PROBLEM DETAILS
In the listing below, the lines starting at the line with "Podmínky ochrany osobních údajů (316, 2501)" and ending at the line with "שאלות נפוצות (272, 2010)" are to be output verbatim. Images stay out of the copy.

EXTRACTED ENTRIES
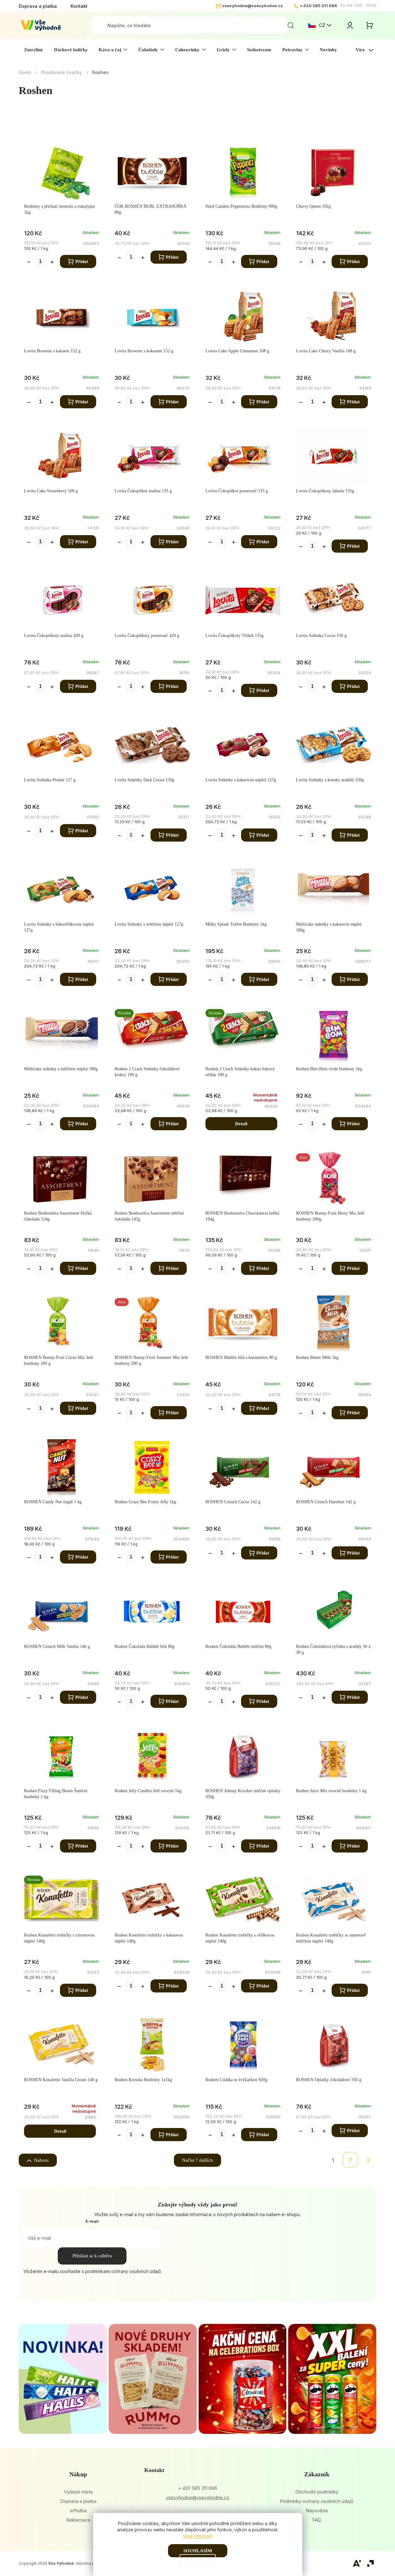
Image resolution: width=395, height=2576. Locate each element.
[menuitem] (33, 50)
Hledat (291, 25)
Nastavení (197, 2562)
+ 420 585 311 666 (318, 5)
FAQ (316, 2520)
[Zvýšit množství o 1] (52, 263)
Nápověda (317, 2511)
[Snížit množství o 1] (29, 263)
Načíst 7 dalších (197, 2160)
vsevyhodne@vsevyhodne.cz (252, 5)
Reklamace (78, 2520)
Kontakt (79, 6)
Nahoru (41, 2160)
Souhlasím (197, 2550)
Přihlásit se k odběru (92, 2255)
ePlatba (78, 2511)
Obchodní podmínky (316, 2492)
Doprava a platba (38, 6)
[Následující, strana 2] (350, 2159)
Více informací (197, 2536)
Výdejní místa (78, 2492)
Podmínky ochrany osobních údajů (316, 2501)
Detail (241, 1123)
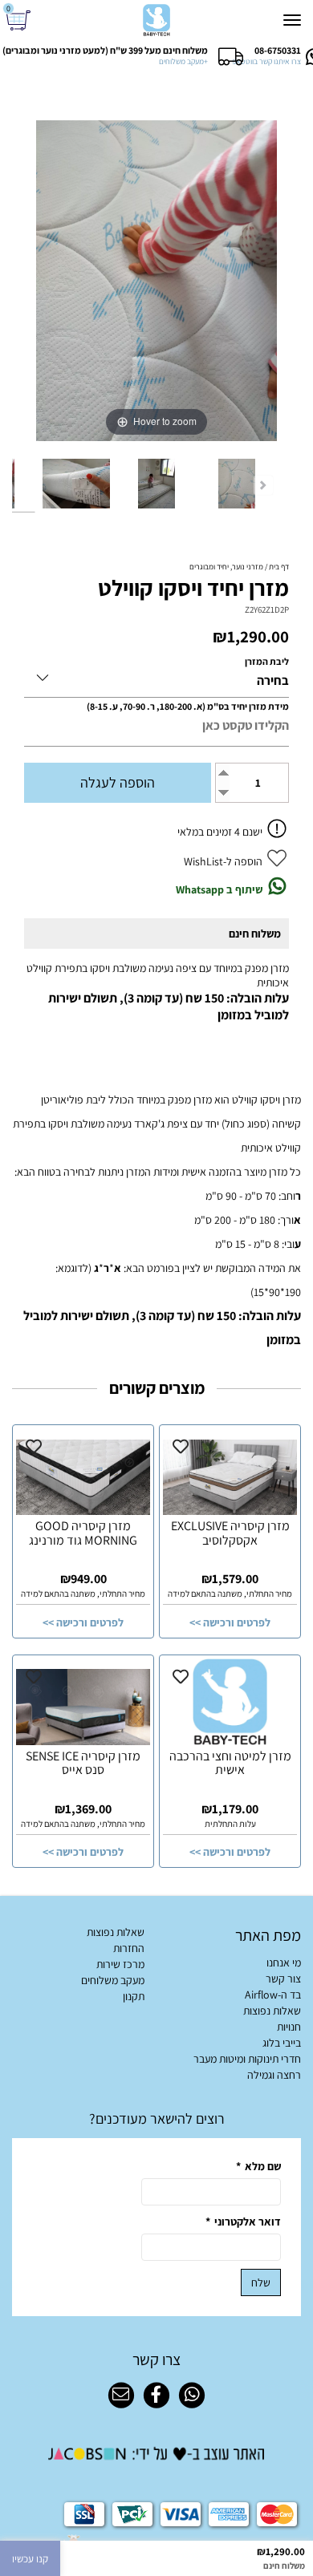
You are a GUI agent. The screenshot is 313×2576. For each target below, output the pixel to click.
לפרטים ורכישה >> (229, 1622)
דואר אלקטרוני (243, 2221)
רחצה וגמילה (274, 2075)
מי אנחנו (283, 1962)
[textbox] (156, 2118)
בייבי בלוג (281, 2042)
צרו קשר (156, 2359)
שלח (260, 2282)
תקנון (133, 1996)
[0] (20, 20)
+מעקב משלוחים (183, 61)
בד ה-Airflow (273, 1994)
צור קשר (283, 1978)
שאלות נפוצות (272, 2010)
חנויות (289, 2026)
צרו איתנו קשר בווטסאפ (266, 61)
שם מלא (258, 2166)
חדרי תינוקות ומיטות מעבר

RESULT OF THE TASK
Podmínky ochrany osobních údajů (316, 2501)
Detail (241, 1123)
You are a GUI agent. The screenshot is 313×2576. For each target below, output the pixel to click.
לפרטים ורכישה >> (229, 1622)
דואר אלקטרוני (243, 2221)
רחצה וגמילה (274, 2075)
מי אנחנו (283, 1962)
[textbox] (156, 2118)
בייבי בלוג (281, 2042)
צרו קשר (156, 2359)
שלח (260, 2282)
תקנון (133, 1996)
[0] (20, 20)
+מעקב משלוחים (183, 61)
בד ה-Airflow (273, 1994)
צור קשר (283, 1978)
שאלות נפוצות (272, 2010)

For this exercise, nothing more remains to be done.